Collected data
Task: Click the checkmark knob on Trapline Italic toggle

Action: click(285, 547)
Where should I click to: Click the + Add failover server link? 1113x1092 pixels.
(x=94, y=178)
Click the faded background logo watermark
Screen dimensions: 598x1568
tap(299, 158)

### Your assignment
Your output should consist only of the lines from the one containing "Where should I" to the end of the records above, each retyped exactly.

### Exercise result
Where should I click to: Click the + Add failover server link? 1113x1092 pixels.
(x=94, y=178)
Click the faded background logo watermark
Screen dimensions: 598x1568
tap(299, 158)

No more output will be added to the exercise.